Title: The Structural Basis of Mitochondrial Coenzyme Q Biosynthesis

Abstract: Coenzyme Q (CoQ) is a redox-active lipid that is essential for cellular respiration, and serves as a cofactor for numerous mitochondrial enzymes and extramitochondrial functions. Most eukaryotic CoQ is produced by the CoQ biosynthetic pathway (~13 known components). A majority of the proteins participate in CoQ production are located on the matrix face of the mitochondrial inner membrane. CoQ biosynthesis is a multi-step process, and the main building blocks of this molecule are successively modified by the mitochondrial inner membrane-associated enzymes (COQ1-11) during CoQ production. These enzymes interact with each other in a highly cooperative manner, and form various subcomplexes and a high molecular weight complex Q in mitochondria.
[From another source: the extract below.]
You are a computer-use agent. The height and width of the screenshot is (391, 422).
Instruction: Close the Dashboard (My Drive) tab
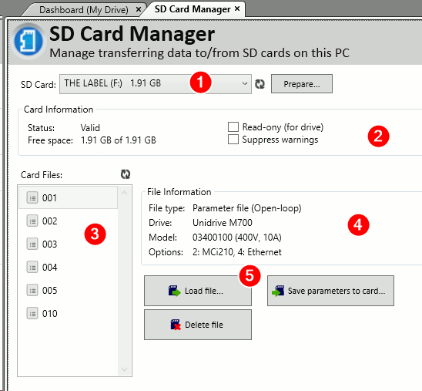point(139,10)
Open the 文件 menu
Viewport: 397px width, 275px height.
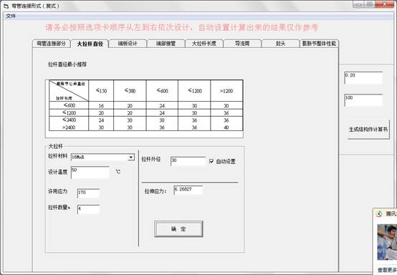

However, the mechanistic  details of this dynamic network of protein-protein interactions and complex Q assembly pathway is not well understood. Here, we report a 2.4 Å electron cryo-microscopy structure of the human COQ7- COQ9 biosynthetic complex. The structure reveals four copies of each molecule forming a hetero-octameric complex. We observe many charge-charge and hydrophobic interactions on three different molecular interfaces between the hydroxylase COQ7 and the lipid-binding COQ9. Our atomic models also show clearly discernible ligand densities inside the hydrophobic cavities of both molecules. Together, we expect to understand the spatial organization of complex Q components, and gain mechanistic insights into the molecular functions that facilitate CoQ biosynthesis.